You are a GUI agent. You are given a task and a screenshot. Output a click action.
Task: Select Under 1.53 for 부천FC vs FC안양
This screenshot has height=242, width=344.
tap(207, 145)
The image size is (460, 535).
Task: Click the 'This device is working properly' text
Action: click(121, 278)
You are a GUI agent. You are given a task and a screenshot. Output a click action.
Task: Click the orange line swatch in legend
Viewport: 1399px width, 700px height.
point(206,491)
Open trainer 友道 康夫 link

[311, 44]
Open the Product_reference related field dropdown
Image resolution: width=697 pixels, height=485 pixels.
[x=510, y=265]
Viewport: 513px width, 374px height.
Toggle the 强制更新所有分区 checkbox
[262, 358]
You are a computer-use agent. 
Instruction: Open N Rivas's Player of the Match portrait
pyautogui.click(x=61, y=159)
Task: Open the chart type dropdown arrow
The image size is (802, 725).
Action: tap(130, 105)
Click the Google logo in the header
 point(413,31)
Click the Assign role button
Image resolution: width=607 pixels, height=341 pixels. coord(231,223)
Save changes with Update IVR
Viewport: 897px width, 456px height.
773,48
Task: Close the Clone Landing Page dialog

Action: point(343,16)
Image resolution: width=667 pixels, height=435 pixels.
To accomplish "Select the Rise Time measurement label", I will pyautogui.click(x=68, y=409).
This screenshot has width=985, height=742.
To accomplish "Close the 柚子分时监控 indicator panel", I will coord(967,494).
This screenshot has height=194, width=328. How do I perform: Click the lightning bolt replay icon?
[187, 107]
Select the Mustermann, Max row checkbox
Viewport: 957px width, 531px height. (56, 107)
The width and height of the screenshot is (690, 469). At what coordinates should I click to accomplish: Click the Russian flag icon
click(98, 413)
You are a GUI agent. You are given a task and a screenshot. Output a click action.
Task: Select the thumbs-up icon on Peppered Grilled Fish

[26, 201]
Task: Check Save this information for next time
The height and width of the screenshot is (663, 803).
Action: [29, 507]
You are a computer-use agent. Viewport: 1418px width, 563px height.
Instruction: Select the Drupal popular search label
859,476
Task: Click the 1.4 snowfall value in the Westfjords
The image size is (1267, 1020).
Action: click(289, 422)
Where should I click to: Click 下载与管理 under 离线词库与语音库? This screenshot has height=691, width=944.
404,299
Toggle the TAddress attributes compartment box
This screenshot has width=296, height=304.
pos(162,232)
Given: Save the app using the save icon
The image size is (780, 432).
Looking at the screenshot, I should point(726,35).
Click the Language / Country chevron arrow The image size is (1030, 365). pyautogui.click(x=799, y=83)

■ EXERCISE DIRECTIONS:
List every line of the records above that contains the string "will". Matching is case-sensitive.

■ COMPLETE OUTPUT:
To accomplish "Select the Rise Time measurement label", I will pyautogui.click(x=68, y=409).
To accomplish "Close the 柚子分时监控 indicator panel", I will coord(967,494).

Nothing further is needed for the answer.